• EXERCISE PROMPT: The answer must consist of every line below containing "Given".

• RECORDS SUPPLIED:
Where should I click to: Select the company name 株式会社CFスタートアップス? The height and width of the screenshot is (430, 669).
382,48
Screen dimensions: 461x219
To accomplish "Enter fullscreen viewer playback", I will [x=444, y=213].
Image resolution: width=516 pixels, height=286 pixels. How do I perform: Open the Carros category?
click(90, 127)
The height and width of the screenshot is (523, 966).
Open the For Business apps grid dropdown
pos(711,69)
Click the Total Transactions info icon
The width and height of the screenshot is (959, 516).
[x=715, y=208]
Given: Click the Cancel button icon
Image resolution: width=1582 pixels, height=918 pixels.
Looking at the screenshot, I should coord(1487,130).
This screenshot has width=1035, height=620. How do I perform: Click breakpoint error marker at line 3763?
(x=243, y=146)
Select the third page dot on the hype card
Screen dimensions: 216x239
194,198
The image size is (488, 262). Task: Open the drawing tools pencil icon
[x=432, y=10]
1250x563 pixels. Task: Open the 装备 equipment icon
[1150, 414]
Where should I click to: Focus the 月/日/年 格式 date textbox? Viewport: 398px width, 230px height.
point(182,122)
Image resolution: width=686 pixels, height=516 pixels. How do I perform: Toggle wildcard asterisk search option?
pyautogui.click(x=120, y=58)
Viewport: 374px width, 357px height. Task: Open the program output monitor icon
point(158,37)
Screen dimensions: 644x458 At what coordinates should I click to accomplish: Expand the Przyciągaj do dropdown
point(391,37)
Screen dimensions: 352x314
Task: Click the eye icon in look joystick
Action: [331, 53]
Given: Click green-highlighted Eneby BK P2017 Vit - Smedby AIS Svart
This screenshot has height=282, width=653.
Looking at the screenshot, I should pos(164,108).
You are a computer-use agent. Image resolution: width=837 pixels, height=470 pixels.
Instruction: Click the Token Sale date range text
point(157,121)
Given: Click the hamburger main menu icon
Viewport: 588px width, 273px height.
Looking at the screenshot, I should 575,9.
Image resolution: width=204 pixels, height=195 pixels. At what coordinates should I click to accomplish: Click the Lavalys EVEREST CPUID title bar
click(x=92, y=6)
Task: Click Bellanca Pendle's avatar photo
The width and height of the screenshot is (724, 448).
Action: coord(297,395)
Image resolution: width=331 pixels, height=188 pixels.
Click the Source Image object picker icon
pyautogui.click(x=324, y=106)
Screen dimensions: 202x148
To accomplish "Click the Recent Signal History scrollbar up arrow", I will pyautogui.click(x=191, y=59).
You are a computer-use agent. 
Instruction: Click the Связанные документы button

• SOLVED PROBLEM:
Given: Click the Cancel button icon
Given: Click green-highlighted Eneby BK P2017 Vit - Smedby AIS Svart
Given: Click the hamburger main menu icon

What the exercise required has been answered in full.